Перед 12-м, а затем и 21 июня Гитлер вновь перенес дату наступления и назначил его на 3 июля, а 25 июня установил окончательный срок – 5 июля. Этот день и вошел в историю как момент начала одной из крупнейших битв Второй мировой войны. У командного состава ГА «Юг» постоянные переносы вызывали раздражение и непонимание действий высшего руководства. Чем больше проходило времени, тем сильнее вера в удачный исход летней кампании таяла и былого энтузиазма значительно поубавилось. «Германское Верховное командование, – пишет генерал Ф. фон Меллентин, – совершало точно такую же ошибку, что и за год до этого. Тогда мы штурмовали Сталинград, теперь мы должны были брать превращенный в крепость Курский выступ. В обоих случаях немецкая армия лишалась своих преимуществ, связанных с ведением маневренных действий, и должна была вести бои с русскими на выбранных ими позициях… Вместо того чтобы попытаться создать условия для маневра по средствам стратегического отступления и внезапных ударов на спокойных участках фронта, германское командование не придумало ничего лучше, как бросить наши замечательные танковые дивизии на Курский выступ, ставший к этому времени сильнейшей крепостью в мире. К середине июня фельдмаршал фон Манштейн и все без исключения его командиры соединений пришли к выводу, что осуществление операции „Цитадель“ является безумием»[32].
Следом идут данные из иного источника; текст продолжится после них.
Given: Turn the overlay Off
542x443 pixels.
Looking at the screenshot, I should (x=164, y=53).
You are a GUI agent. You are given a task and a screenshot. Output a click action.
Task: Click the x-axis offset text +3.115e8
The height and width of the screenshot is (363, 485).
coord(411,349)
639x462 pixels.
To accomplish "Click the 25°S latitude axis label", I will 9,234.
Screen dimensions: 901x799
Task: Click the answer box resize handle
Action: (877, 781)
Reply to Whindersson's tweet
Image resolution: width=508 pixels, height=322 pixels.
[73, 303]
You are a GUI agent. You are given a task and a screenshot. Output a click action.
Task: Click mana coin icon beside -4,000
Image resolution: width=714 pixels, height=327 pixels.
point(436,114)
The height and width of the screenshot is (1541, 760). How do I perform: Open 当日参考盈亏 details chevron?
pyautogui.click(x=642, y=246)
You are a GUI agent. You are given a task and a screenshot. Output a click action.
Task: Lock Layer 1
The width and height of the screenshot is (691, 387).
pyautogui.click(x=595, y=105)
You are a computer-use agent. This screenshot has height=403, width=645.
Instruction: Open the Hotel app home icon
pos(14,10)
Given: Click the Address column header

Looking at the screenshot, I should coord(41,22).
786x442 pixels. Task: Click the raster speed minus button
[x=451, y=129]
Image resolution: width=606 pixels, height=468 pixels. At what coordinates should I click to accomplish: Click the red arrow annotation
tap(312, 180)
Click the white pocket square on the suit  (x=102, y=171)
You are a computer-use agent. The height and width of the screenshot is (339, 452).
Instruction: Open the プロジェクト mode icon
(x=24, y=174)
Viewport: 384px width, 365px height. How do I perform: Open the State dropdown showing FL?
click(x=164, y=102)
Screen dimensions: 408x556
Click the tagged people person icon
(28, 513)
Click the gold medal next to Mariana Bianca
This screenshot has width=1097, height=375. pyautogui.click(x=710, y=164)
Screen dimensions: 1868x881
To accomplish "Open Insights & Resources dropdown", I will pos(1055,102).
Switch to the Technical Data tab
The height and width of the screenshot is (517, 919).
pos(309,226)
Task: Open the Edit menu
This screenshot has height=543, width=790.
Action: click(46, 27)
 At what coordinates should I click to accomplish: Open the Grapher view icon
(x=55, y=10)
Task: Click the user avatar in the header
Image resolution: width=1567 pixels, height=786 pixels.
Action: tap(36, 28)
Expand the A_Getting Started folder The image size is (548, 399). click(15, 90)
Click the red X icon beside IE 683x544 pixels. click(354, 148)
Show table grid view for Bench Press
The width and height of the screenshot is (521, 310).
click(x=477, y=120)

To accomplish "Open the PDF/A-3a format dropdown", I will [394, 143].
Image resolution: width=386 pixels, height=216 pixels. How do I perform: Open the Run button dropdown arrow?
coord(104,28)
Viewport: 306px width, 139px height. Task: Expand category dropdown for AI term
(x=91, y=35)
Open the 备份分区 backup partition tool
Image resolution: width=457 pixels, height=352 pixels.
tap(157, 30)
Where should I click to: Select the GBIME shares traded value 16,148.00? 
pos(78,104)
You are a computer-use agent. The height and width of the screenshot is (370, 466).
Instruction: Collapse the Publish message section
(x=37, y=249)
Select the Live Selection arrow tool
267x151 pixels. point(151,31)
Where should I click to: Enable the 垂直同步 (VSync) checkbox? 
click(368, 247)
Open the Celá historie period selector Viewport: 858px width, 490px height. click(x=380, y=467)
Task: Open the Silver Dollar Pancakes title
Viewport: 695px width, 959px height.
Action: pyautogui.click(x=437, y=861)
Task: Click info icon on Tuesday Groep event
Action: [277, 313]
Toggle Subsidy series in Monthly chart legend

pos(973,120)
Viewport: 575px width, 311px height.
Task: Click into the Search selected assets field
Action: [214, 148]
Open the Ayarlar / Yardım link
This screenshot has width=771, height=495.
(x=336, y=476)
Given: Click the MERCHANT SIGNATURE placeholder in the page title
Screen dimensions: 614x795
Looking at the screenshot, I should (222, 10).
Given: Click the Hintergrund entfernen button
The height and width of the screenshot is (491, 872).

Я бы не стал столь категорично утверждать, что командующий ГА «Юг» в этот момент был противником наступления, он сам об этом писал. По свидетельству начальника штаба его группы генерала пехоты Т. Буссе, «с разрешения ОКХ фельдмаршал выразил протест по поводу возможного откладывания операции», но не был услышан. Г. Гот, как главный «архитектор» плана наступления на Курск с юга, в середине июня хотя и не выступал резко против удара, тем не менее все больше проявлял озабоченность соотношением сил перед фронтом своей армии. Он считал, что эффект неожиданности давно исчез, а для отражения удара 1-й ТА и проведения сражения у Прохоровки имевшихся у него двух танковых корпусов (2-й тк СС и 48-й тк) уже недостаточно. 14 июня 1943 г. он направил в штаб группы армий документ с оценкой ситуации в полосе Воронежского фронта и вероятных намерений его командования. В нем генерал хотя и демонстрировал ясное понимание логики действий советской стороны, однако степень его информированности распространялась не далее второй армейской полосы. В это время он не мог даже с уверенностью сказать, существует ли третья линия обороны советских войск на направлении главного удара его армии (которая уже давно строилась), и высказывался о ней лишь в предположительном тоне. «Русские ожидают немецкое наступление для выравнивания фронтовой дуги Курска, – писал генерал-полковник. – Им только непонятно, где это наступление начнется. Сначала мероприятия по укреплению позиций указывали на то, что противник ожидает атаки вдоль основных дорог между Белгородом и Томаровкой. Сейчас выглядит так, что он рассчитывает на атаку юго-западнее Ракитного. Значительное усиление русской обороны отмечается на всем фронте. Подведение стрелковой дивизии южнее Красной Яруги, дальнейшее усиленное строительство позиций, в том числе окапывание танков и установка минных полей, отмечаются невооруженным глазом. Позиции артиллерии противника приумножились. На переднем крае, кроме всего прочего, противник усилил противотанковую оборону.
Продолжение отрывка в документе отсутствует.